COSATU believes the Bill will be challenged in the Constitutional Court and will not pass constitutional muster.

South African constitutional law scholar Pierre de Vos, writing in Daily Maverick, stated the draft bill “makes for disturbing, even shocking, reading,” as many of the proposed amendments are vague, even incomprehensible, thus leaving pivotal questions (such as the criteria to decide which NGO and religious leaders would require security clearance) within the discretion of the minister.

“The bill could easily have been written by people who wish to turn South Africa into a national security state, one in which the intelligence service could be put to use to keep the governing party in power,” he wrote.

“There is no doubt that one of the main aims of the bill is to remove many of the restrictions that currently limit the ability of the Intelligence Service to lawfully spy on people and organisations inside South Africa.”
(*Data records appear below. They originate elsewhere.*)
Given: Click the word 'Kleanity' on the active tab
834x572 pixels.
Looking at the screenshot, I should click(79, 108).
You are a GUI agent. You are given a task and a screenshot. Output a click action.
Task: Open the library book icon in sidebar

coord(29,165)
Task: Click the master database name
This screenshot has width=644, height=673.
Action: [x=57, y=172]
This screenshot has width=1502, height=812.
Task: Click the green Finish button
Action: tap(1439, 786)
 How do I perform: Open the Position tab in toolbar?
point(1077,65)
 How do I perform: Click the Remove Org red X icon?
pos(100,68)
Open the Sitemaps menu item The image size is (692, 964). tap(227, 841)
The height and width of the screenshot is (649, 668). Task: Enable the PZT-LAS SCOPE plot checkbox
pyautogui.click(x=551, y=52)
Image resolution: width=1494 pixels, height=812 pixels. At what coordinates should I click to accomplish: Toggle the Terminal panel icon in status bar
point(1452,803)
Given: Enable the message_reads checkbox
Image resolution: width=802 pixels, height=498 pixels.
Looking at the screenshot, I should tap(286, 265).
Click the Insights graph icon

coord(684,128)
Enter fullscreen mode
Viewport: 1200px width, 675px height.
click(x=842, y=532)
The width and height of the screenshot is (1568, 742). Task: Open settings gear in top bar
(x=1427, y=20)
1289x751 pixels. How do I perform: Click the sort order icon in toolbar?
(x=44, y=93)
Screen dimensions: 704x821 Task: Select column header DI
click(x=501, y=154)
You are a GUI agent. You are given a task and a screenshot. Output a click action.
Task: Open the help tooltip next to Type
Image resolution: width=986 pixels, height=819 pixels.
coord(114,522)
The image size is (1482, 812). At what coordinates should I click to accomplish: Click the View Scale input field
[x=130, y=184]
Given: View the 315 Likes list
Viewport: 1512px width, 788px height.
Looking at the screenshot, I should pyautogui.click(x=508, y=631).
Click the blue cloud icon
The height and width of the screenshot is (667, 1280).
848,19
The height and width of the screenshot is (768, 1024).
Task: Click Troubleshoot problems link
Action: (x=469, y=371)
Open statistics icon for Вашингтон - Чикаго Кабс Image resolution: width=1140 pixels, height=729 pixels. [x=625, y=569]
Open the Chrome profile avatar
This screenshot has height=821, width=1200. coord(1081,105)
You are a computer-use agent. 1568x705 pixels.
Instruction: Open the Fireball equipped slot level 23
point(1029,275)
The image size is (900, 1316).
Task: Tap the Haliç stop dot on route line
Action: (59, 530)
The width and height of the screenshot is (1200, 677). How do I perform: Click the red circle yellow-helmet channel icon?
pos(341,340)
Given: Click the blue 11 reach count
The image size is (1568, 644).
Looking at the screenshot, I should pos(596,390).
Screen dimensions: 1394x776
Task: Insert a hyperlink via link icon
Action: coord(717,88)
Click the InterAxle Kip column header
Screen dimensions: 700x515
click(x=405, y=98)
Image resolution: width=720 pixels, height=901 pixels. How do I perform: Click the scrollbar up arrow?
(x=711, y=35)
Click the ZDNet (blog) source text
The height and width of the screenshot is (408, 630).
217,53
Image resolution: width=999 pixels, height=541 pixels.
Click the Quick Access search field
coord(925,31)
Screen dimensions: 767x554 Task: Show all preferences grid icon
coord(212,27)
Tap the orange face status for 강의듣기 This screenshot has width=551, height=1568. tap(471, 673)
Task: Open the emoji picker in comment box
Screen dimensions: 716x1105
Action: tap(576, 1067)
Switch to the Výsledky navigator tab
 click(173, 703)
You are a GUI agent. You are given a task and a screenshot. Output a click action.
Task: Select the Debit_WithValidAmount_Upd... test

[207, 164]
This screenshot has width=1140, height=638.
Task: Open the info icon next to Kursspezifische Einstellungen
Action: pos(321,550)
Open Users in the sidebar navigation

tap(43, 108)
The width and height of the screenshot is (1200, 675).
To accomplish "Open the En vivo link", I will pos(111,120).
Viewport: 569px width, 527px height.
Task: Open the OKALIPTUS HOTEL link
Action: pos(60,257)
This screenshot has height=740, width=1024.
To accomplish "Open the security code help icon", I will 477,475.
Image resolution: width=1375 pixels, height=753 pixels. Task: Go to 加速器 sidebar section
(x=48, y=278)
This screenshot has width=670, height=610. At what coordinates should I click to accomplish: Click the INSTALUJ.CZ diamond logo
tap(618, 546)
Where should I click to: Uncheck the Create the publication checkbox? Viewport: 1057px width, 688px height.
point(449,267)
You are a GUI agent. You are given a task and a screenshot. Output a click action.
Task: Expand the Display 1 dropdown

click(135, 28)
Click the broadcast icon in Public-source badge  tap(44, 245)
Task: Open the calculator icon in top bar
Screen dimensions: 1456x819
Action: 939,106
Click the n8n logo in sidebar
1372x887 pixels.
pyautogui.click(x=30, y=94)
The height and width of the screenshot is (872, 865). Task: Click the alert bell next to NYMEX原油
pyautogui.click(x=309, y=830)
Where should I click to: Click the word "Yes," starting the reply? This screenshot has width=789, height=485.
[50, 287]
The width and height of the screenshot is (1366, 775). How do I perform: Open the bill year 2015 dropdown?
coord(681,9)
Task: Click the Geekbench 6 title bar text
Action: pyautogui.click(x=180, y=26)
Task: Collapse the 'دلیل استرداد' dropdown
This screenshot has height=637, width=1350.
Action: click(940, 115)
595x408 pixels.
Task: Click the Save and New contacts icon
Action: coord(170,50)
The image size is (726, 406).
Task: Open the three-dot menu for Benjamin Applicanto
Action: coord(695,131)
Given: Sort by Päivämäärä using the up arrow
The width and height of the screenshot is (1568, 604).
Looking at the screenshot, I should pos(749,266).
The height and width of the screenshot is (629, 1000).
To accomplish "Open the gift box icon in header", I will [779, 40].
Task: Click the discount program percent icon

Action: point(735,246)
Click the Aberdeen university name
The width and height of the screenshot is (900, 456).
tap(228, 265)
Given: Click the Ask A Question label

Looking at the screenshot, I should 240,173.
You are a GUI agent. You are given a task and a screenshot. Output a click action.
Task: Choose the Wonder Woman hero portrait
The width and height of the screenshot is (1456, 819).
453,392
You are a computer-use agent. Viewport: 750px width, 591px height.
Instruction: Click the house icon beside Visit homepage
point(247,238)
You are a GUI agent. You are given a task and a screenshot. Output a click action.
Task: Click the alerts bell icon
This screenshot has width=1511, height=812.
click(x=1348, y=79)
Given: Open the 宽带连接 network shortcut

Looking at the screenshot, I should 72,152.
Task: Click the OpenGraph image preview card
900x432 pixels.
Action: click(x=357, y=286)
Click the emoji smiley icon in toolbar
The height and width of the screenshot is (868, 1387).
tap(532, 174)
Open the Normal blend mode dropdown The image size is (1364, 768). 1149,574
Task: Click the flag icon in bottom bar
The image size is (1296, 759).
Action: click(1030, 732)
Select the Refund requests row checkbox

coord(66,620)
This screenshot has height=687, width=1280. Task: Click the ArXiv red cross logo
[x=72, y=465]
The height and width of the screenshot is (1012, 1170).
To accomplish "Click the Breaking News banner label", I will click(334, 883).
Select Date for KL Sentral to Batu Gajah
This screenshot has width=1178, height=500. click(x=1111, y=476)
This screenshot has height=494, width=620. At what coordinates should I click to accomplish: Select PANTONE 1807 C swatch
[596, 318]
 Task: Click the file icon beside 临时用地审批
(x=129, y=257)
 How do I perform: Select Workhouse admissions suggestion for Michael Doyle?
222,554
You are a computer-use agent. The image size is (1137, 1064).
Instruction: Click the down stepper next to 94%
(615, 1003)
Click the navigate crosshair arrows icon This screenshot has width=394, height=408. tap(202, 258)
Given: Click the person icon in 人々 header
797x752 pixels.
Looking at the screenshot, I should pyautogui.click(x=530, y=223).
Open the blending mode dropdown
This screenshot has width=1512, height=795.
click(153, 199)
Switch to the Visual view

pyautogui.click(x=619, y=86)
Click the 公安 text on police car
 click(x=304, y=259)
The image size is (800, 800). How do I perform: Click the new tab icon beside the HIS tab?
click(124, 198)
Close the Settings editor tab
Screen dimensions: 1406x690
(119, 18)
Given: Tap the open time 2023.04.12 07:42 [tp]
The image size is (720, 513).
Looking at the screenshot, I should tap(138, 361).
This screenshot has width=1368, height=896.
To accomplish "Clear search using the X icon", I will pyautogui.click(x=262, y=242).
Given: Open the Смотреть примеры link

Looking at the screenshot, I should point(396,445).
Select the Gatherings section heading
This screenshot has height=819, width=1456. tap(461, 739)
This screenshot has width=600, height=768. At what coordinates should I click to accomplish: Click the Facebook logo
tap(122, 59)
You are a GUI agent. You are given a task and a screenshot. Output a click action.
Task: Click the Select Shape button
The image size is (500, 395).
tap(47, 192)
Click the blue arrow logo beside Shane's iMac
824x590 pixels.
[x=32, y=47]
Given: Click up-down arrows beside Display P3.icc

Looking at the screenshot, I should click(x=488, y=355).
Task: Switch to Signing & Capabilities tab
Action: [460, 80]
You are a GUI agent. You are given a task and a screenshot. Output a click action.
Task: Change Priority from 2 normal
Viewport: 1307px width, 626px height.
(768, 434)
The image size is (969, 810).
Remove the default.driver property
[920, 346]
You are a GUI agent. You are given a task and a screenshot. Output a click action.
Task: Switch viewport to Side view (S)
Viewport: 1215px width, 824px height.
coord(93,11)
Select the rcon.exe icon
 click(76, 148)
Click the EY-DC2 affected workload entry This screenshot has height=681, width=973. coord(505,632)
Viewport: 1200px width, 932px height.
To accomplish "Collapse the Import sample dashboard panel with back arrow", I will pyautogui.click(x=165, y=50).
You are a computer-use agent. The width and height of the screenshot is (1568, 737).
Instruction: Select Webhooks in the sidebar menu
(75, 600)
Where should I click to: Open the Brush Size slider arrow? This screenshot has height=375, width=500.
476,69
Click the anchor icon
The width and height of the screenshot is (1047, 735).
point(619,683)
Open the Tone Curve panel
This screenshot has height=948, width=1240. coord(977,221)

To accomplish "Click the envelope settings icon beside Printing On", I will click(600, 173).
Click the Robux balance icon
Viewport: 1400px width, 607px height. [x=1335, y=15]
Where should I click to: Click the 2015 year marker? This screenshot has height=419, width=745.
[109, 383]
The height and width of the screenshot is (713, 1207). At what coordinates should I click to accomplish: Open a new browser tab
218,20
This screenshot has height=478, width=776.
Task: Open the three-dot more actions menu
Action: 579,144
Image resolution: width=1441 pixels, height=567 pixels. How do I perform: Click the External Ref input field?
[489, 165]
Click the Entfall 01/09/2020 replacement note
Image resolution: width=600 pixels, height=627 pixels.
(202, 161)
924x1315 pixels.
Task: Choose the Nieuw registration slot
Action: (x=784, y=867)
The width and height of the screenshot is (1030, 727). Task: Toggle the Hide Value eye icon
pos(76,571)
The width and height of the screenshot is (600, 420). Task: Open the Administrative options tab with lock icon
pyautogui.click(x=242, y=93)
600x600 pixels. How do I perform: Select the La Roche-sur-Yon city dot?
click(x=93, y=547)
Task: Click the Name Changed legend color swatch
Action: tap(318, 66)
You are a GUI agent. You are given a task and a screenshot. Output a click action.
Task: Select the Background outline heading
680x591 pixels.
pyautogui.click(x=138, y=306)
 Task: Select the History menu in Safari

Intel Watch summarised the GILAB by stating that although there is a genuine need for the reform of the state intelligence structures in South Africa, “the GILAB raises serious concerns about freedom of association, mass surveillance capabilities, and inadequate oversight and accountability of intelligence services. The Bill is also generally poorly drafted and includes various typos and errors. Some of the problems identified here may be unintentional rather than actual policy decisions. However, given the evidence that poor policy and lack of effective oversight of the SSA (and its predecessors) helped to enable state capture and abuse of power, it is vital for civil society organisations to engage with the implications of the GILAB and advocate for meaningful reforms that safeguard democratic rights and accountability.”

Last month, Minister in the Presidency Khumbudzo Ntshavheni said the GILAB is necessary to get South Africa off an international grey list for its ineffective measures to combat money-laundering. She clarified that not all NGOs would be vetted, only those that may be involved in terror financing.

Ntshavheni added that the GILAB is in line with those in major democracies, such as the United States, United Kingdom, and Germany.